A transformative portrait of Churchill, whose love of history, theater, and reading was inextricably linked to his life as a statesman
This strikingly original book introduces a Winston Churchill we have not known before. Award-winning author Jonathan Rose explores in tandem Churchill's careers as statesman and author, revealing the profound influence of literature and theater on Churchill's personal, carefully composed grand story and on the decisions he made throughout his political life.

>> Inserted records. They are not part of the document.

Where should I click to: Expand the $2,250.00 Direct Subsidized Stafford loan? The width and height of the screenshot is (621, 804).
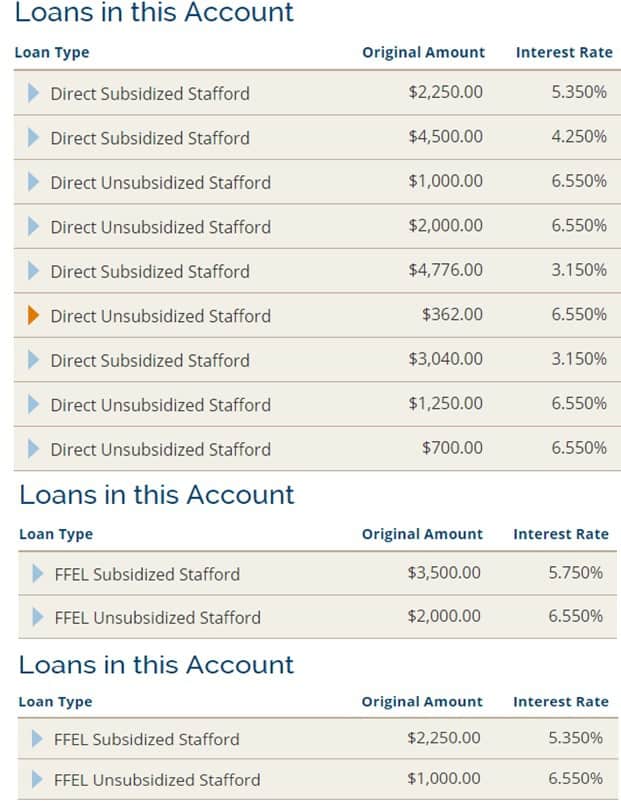tap(31, 94)
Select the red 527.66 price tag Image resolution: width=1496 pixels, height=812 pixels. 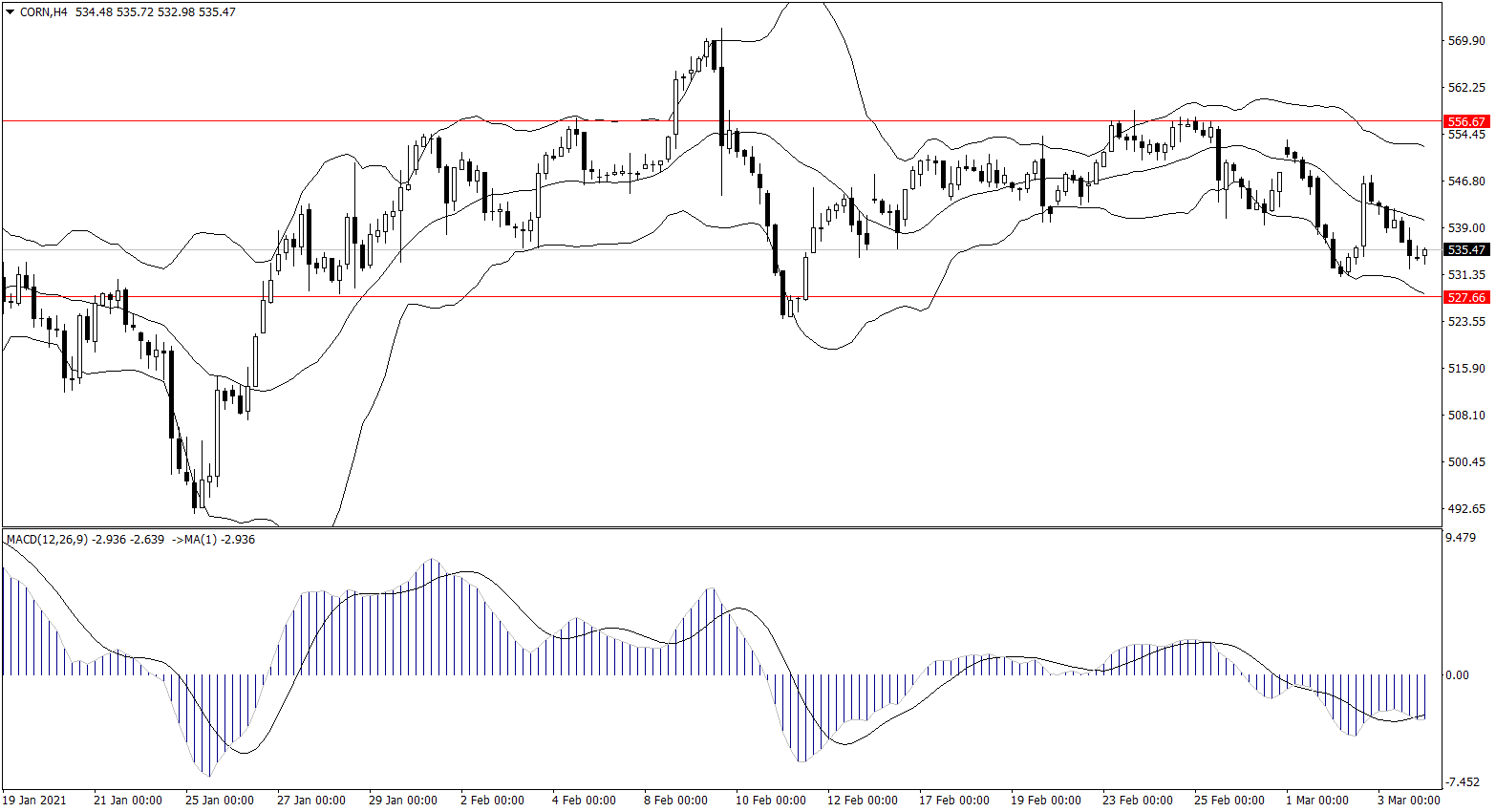click(x=1465, y=297)
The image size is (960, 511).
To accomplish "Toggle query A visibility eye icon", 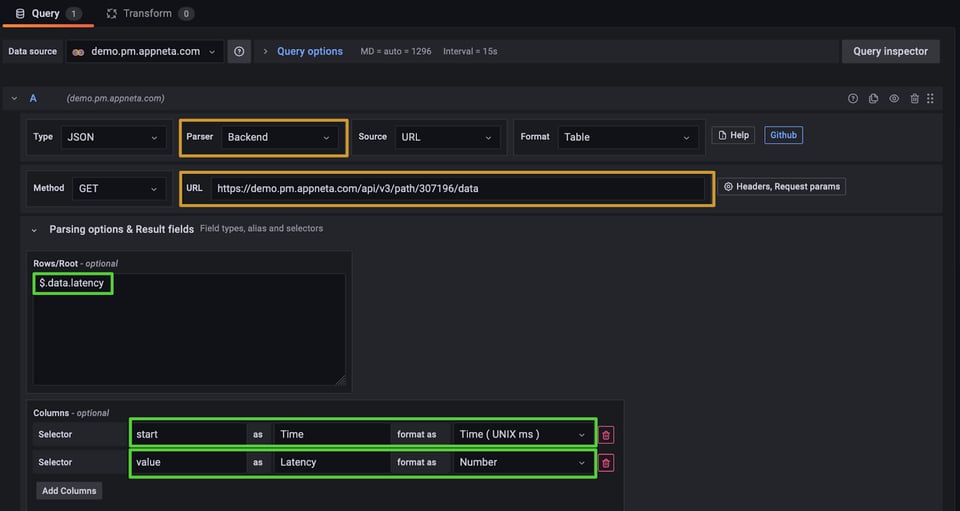I will [x=894, y=99].
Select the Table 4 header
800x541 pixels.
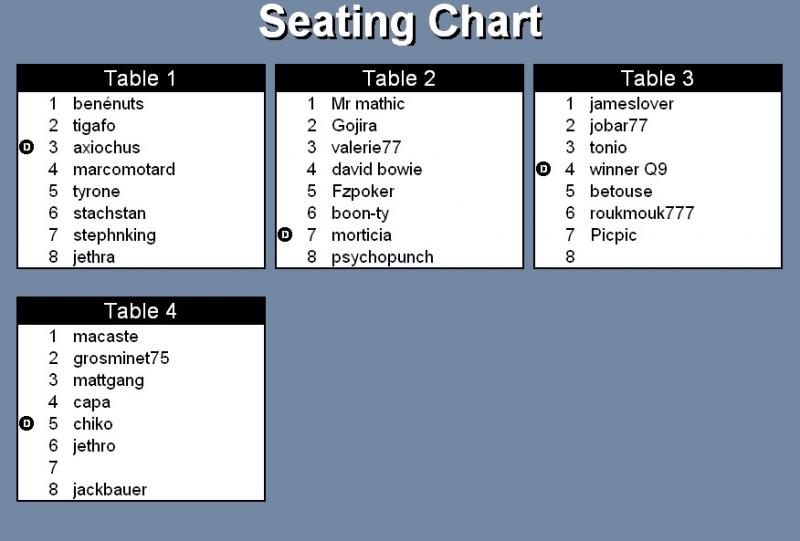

Rose provides in this expansive literary biography an analysis of Churchill's writings and their reception (he won the Nobel Prize for Literature in 1953 and was a best-selling author), and a chronicle of his dealings with publishers, editors, literary agents, and censors. The book also identifies an array of authors who shaped Churchill's own writings and politics: George Bernard Shaw, H. G. Wells, Margaret Mitchell, George Orwell, Oscar Wilde, and many more. Rose investigates the effect of Churchill's passion for theater on his approach to reportage, memoirs, and historical works. Perhaps most remarkably, Rose reveals the unmistakable influence of Churchill's reading on every important episode of his public life, including his championship of social reform, plans for the Gallipoli invasion, command during the Blitz, crusade for Zionism, and efforts to prevent a nuclear arms race. In a fascinating conclusion, Rose traces the significance of Churchill's writings to later generations of politicians, among them President John F. Kennedy as he struggled to extricate the U.S. from the Cuban Missile Crisis.